Moving on down the road
Once the pet is relaxed around the carrier and looks forward to entering it, you need to begin moving the carrier with him inside. Gently close the door, pick up the carrier and insert a tasty treat. Immediately set it back down. Repeat walking about with the carrier for short periods, gradually increasing the duration. You might even want to progress to very short car rides that end with something special such as more good treats or a vigorous play session.

Appointment time and no time to train
Get out your suit of armor, take your kitty shoehorn in one hand and the cat in the other. OK, seriously now, your most important tool is going to be patience. Carefully and calmly pick the pet up under the chest, back up toward the carrier and lower him through the door on top. For some cats it helps to gently wrap a towel around the pet and then slip the little kitty burrito into the carrier.


What type of carrierCatCarrierSoft_Sherpa
I personally like rigid or soft carriers that have a second opening on the top.

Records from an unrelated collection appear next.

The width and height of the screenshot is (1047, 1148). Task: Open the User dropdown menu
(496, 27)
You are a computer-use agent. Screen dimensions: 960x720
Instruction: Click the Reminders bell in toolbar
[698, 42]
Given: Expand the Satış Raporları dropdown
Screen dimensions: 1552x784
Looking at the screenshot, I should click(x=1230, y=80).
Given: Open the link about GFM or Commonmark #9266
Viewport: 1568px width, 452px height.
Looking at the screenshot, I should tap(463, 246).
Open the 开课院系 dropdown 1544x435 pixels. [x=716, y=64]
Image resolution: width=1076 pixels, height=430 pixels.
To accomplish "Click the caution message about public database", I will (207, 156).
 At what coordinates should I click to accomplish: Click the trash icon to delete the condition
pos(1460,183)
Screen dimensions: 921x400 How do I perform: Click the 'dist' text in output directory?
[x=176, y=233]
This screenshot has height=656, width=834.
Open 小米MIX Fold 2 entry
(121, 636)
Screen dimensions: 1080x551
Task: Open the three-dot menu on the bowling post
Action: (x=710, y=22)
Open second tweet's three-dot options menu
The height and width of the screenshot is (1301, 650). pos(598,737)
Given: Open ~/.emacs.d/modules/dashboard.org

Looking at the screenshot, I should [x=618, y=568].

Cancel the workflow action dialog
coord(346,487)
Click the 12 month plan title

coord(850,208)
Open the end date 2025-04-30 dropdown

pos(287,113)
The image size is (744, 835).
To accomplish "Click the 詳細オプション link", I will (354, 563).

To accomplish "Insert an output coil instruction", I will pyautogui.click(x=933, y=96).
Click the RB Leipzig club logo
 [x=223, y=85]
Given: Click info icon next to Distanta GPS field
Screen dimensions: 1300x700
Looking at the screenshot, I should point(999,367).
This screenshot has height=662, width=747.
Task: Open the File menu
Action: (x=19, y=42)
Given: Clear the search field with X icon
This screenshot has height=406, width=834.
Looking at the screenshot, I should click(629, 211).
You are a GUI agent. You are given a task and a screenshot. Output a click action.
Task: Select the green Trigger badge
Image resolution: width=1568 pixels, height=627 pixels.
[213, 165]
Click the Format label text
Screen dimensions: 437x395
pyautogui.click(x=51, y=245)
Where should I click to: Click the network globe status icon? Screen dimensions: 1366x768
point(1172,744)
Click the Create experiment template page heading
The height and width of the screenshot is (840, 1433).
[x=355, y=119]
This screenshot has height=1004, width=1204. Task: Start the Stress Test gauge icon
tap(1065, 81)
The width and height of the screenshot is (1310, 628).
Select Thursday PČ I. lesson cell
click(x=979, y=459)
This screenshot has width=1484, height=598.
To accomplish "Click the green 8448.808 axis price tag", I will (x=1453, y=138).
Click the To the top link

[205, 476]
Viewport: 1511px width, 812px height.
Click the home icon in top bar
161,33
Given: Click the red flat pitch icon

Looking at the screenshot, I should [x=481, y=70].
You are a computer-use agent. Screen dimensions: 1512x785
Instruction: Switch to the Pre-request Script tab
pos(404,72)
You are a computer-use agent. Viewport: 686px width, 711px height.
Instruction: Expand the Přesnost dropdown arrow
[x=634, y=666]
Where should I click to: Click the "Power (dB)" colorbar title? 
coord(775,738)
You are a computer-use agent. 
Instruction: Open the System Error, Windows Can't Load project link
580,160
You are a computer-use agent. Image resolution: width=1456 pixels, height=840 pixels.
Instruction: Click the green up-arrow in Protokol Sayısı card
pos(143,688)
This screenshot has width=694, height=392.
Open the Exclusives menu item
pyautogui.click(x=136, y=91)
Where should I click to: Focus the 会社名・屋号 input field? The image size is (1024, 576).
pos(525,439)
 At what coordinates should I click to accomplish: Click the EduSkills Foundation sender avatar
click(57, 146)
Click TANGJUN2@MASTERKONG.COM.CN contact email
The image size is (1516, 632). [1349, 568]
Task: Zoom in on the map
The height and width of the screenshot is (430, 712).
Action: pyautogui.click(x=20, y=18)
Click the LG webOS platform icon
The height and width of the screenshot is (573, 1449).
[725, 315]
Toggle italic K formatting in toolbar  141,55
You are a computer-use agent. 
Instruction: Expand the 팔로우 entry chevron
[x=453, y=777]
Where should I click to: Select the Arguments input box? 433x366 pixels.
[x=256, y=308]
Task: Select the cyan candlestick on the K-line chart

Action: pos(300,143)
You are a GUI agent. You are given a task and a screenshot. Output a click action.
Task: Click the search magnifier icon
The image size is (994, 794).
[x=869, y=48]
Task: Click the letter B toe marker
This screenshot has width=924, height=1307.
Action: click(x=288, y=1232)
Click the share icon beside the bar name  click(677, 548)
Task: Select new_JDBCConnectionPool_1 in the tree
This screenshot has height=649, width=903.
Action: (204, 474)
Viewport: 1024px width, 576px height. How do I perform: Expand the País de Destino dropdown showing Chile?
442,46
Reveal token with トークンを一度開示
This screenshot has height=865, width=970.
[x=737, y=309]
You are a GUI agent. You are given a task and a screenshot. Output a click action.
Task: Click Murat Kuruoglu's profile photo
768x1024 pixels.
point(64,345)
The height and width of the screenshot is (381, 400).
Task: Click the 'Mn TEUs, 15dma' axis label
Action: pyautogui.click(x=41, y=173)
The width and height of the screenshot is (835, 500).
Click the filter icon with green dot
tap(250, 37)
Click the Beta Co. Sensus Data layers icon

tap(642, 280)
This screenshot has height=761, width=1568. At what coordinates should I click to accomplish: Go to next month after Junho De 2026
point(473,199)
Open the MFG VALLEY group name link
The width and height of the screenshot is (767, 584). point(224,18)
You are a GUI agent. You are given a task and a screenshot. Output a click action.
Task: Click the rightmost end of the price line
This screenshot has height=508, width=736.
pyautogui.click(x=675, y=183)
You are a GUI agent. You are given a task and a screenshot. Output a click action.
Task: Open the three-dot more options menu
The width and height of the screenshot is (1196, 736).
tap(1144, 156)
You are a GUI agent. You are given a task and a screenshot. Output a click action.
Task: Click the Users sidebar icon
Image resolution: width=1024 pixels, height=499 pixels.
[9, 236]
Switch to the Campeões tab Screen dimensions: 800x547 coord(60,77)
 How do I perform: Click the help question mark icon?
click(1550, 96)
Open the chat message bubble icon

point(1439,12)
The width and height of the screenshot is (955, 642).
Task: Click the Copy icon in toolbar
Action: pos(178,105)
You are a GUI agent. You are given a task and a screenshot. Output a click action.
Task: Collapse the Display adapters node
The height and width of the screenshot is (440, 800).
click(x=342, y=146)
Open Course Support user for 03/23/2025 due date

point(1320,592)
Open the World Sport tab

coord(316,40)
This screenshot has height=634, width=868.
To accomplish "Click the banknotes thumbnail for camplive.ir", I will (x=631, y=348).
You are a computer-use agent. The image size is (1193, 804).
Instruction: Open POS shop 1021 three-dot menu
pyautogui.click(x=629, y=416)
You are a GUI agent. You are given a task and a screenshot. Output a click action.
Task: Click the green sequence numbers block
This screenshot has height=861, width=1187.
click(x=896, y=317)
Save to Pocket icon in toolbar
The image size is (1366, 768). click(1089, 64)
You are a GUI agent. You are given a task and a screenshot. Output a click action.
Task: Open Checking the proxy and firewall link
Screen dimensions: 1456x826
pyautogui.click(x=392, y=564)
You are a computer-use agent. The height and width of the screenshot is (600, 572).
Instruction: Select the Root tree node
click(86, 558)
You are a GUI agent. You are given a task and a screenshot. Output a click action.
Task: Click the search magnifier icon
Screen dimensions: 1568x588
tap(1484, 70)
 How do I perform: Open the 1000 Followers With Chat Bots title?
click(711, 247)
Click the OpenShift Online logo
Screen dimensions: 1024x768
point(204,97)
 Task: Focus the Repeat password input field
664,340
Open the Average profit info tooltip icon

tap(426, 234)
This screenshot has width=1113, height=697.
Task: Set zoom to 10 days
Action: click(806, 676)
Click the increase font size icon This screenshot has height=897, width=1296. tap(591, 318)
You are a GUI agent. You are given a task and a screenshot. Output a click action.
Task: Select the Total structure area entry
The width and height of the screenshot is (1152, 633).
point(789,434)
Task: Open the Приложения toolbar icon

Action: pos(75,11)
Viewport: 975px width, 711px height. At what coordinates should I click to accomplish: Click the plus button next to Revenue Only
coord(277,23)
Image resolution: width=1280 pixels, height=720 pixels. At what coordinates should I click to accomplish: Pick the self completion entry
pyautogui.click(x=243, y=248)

It’s a lot easier to slip the pet through a relatively large top opening if necessary rather  than through a small front opening. It’s also easier for the veterinarian or groomer to get the pet out from the top.


There is a synthetic pheromone spray called FELIWAY(R) that has a calming effect on most cats. Applying it to the carrier for a few days prior to travel and 30 minutes prior placing the pet in the carrier has a calming effect on some cats.